§ WHAT YOU WILL DO
Give back every line of the material exactly, as it appears below.

----------------

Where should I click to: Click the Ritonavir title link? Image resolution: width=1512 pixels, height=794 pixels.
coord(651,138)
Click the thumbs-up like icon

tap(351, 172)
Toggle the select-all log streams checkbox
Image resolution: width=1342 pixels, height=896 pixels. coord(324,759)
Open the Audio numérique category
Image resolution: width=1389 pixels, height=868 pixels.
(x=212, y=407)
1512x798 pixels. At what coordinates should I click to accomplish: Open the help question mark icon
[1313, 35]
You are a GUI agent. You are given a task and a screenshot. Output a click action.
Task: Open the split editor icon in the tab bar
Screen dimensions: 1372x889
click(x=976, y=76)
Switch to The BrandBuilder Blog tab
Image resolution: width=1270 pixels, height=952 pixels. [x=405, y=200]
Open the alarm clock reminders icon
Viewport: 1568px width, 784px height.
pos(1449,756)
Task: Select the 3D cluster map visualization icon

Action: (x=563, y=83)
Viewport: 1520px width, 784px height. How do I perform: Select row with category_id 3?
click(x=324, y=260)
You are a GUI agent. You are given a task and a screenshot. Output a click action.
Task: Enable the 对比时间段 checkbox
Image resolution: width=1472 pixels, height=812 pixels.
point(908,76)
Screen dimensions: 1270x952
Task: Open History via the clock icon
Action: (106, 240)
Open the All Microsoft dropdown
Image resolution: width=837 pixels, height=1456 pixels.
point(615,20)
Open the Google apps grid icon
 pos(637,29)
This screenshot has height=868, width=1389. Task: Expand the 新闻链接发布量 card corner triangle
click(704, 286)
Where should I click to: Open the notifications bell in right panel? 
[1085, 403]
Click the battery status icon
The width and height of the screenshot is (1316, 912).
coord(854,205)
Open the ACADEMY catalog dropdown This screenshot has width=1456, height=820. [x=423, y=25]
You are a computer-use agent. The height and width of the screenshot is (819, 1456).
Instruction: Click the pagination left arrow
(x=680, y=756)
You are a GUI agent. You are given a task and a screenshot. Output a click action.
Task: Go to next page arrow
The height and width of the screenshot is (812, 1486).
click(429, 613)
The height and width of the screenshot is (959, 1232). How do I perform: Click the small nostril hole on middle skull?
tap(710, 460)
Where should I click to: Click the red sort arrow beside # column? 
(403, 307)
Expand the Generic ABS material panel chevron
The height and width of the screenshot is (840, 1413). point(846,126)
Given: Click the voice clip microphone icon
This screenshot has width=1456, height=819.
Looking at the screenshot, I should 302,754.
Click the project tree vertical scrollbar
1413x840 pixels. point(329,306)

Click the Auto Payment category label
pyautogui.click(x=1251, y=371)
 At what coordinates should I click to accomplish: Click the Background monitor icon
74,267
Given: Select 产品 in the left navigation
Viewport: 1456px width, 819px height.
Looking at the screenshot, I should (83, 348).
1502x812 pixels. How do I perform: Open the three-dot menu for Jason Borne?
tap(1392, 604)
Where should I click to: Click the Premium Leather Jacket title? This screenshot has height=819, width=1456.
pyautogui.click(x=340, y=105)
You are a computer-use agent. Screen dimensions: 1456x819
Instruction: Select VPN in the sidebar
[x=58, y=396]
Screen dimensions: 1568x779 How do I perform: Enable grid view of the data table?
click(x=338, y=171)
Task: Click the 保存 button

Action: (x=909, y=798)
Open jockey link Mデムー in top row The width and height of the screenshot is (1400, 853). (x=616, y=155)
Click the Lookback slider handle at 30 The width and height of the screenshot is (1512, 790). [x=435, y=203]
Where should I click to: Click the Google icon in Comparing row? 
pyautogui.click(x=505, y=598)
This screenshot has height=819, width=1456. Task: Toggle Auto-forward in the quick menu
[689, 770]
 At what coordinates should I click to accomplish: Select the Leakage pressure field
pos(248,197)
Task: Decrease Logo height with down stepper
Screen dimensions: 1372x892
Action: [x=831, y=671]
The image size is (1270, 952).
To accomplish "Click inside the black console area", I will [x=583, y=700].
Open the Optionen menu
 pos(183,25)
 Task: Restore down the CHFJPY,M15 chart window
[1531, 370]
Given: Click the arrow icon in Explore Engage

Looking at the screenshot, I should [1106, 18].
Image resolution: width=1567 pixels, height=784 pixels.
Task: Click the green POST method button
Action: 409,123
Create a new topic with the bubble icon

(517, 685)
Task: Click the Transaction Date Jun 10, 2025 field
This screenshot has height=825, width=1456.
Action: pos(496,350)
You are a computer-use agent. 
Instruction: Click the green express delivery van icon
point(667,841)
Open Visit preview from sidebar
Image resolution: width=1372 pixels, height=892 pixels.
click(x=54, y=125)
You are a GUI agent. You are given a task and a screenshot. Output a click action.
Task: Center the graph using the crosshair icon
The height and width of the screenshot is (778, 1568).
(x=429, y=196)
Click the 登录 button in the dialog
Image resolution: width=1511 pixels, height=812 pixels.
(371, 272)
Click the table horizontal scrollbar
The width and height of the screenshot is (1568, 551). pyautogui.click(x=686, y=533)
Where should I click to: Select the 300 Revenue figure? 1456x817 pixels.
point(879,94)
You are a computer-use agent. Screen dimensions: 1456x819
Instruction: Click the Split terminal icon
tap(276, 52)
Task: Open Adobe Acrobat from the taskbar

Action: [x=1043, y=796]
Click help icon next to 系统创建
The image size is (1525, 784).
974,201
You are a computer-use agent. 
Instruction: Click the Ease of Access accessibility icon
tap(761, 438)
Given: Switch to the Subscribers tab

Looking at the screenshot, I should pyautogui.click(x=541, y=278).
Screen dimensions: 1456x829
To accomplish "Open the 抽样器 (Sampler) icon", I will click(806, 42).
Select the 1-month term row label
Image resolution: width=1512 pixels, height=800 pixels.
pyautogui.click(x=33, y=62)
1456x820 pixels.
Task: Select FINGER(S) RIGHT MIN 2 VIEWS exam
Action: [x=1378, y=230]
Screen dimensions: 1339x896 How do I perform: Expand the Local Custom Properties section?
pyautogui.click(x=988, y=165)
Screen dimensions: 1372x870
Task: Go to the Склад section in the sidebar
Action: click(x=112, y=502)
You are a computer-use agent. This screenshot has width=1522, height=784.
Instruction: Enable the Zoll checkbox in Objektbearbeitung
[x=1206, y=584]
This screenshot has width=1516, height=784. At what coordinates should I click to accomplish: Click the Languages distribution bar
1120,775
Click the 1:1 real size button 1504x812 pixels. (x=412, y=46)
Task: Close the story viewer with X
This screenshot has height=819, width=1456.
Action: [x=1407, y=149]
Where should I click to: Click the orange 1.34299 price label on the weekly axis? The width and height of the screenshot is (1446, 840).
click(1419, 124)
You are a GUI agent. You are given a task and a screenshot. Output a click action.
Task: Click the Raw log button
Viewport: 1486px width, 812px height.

----------------

§ FINAL ANSWER
Where should I click to: Click the Ritonavir title link? Image resolution: width=1512 pixels, height=794 pixels.
coord(651,138)
Click the thumbs-up like icon

tap(351, 172)
Toggle the select-all log streams checkbox
Image resolution: width=1342 pixels, height=896 pixels. coord(324,759)
Open the Audio numérique category
Image resolution: width=1389 pixels, height=868 pixels.
(x=212, y=407)
1512x798 pixels. At what coordinates should I click to accomplish: Open the help question mark icon
[1313, 35]
You are a GUI agent. You are given a task and a screenshot. Output a click action.
Task: Open the split editor icon in the tab bar
Screen dimensions: 1372x889
click(x=976, y=76)
Switch to The BrandBuilder Blog tab
Image resolution: width=1270 pixels, height=952 pixels. [x=405, y=200]
Open the alarm clock reminders icon
Viewport: 1568px width, 784px height.
pos(1449,756)
Task: Select the 3D cluster map visualization icon

Action: (x=563, y=83)
Viewport: 1520px width, 784px height. How do I perform: Select row with category_id 3?
click(x=324, y=260)
You are a GUI agent. You are given a task and a screenshot. Output a click action.
Task: Enable the 对比时间段 checkbox
Image resolution: width=1472 pixels, height=812 pixels.
point(908,76)
Screen dimensions: 1270x952
Task: Open History via the clock icon
Action: (106, 240)
Open the All Microsoft dropdown
Image resolution: width=837 pixels, height=1456 pixels.
point(615,20)
Open the Google apps grid icon
 pos(637,29)
This screenshot has height=868, width=1389. Task: Expand the 新闻链接发布量 card corner triangle
click(704, 286)
Where should I click to: Open the notifications bell in right panel? 
[1085, 403]
Click the battery status icon
The width and height of the screenshot is (1316, 912).
coord(854,205)
Open the ACADEMY catalog dropdown This screenshot has width=1456, height=820. [x=423, y=25]
You are a computer-use agent. The height and width of the screenshot is (819, 1456).
Instruction: Click the pagination left arrow
(x=680, y=756)
You are a GUI agent. You are given a task and a screenshot. Output a click action.
Task: Go to next page arrow
The height and width of the screenshot is (812, 1486).
click(429, 613)
The height and width of the screenshot is (959, 1232). How do I perform: Click the small nostril hole on middle skull?
tap(710, 460)
Where should I click to: Click the red sort arrow beside # column? 
(403, 307)
Expand the Generic ABS material panel chevron
The height and width of the screenshot is (840, 1413). point(846,126)
Given: Click the voice clip microphone icon
This screenshot has width=1456, height=819.
Looking at the screenshot, I should 302,754.
Click the project tree vertical scrollbar
1413x840 pixels. point(329,306)

Click the Auto Payment category label
pyautogui.click(x=1251, y=371)
 At what coordinates should I click to accomplish: Click the Background monitor icon
74,267
Given: Select 产品 in the left navigation
Viewport: 1456px width, 819px height.
Looking at the screenshot, I should (83, 348).
1502x812 pixels. How do I perform: Open the three-dot menu for Jason Borne?
tap(1392, 604)
Where should I click to: Click the Premium Leather Jacket title? This screenshot has height=819, width=1456.
pyautogui.click(x=340, y=105)
You are a computer-use agent. Screen dimensions: 1456x819
Instruction: Select VPN in the sidebar
[x=58, y=396]
Screen dimensions: 1568x779 How do I perform: Enable grid view of the data table?
click(x=338, y=171)
Task: Click the 保存 button

Action: (x=909, y=798)
Open jockey link Mデムー in top row The width and height of the screenshot is (1400, 853). (x=616, y=155)
Click the Lookback slider handle at 30 The width and height of the screenshot is (1512, 790). [x=435, y=203]
Where should I click to: Click the Google icon in Comparing row? 
pyautogui.click(x=505, y=598)
This screenshot has height=819, width=1456. Task: Toggle Auto-forward in the quick menu
[689, 770]
 At what coordinates should I click to accomplish: Select the Leakage pressure field
pos(248,197)
Task: Decrease Logo height with down stepper
Screen dimensions: 1372x892
Action: [x=831, y=671]
The image size is (1270, 952).
To accomplish "Click inside the black console area", I will [x=583, y=700].
Open the Optionen menu
 pos(183,25)
 Task: Restore down the CHFJPY,M15 chart window
[1531, 370]
Given: Click the arrow icon in Explore Engage

Looking at the screenshot, I should [1106, 18].
Image resolution: width=1567 pixels, height=784 pixels.
Task: Click the green POST method button
Action: 409,123
Create a new topic with the bubble icon

(517, 685)
Task: Click the Transaction Date Jun 10, 2025 field
This screenshot has height=825, width=1456.
Action: pos(496,350)
You are a computer-use agent. 
Instruction: Click the green express delivery van icon
point(667,841)
Open Visit preview from sidebar
Image resolution: width=1372 pixels, height=892 pixels.
click(x=54, y=125)
You are a GUI agent. You are given a task and a screenshot. Output a click action.
Task: Center the graph using the crosshair icon
The height and width of the screenshot is (778, 1568).
(x=429, y=196)
Click the 登录 button in the dialog
Image resolution: width=1511 pixels, height=812 pixels.
(371, 272)
Click the table horizontal scrollbar
The width and height of the screenshot is (1568, 551). pyautogui.click(x=686, y=533)
Where should I click to: Select the 300 Revenue figure? 1456x817 pixels.
point(879,94)
You are a computer-use agent. Screen dimensions: 1456x819
Instruction: Click the Split terminal icon
tap(276, 52)
Task: Open Adobe Acrobat from the taskbar

Action: [x=1043, y=796]
Click help icon next to 系统创建
The image size is (1525, 784).
974,201
You are a computer-use agent. 
Instruction: Click the Ease of Access accessibility icon
tap(761, 438)
Given: Switch to the Subscribers tab

Looking at the screenshot, I should pyautogui.click(x=541, y=278).
Screen dimensions: 1456x829
To accomplish "Open the 抽样器 (Sampler) icon", I will click(806, 42).
Select the 1-month term row label
Image resolution: width=1512 pixels, height=800 pixels.
pyautogui.click(x=33, y=62)
1456x820 pixels.
Task: Select FINGER(S) RIGHT MIN 2 VIEWS exam
Action: [x=1378, y=230]
Screen dimensions: 1339x896 How do I perform: Expand the Local Custom Properties section?
pyautogui.click(x=988, y=165)
Screen dimensions: 1372x870
Task: Go to the Склад section in the sidebar
Action: click(x=112, y=502)
You are a computer-use agent. This screenshot has width=1522, height=784.
Instruction: Enable the Zoll checkbox in Objektbearbeitung
[x=1206, y=584]
This screenshot has width=1516, height=784. At what coordinates should I click to accomplish: Click the Languages distribution bar
1120,775
Click the 1:1 real size button 1504x812 pixels. (x=412, y=46)
Task: Close the story viewer with X
This screenshot has height=819, width=1456.
Action: [x=1407, y=149]
Where should I click to: Click the orange 1.34299 price label on the weekly axis? The width and height of the screenshot is (1446, 840).
click(1419, 124)
You are a GUI agent. You are given a task and a screenshot. Output a click action.
Task: Click the Raw log button
Viewport: 1486px width, 812px height.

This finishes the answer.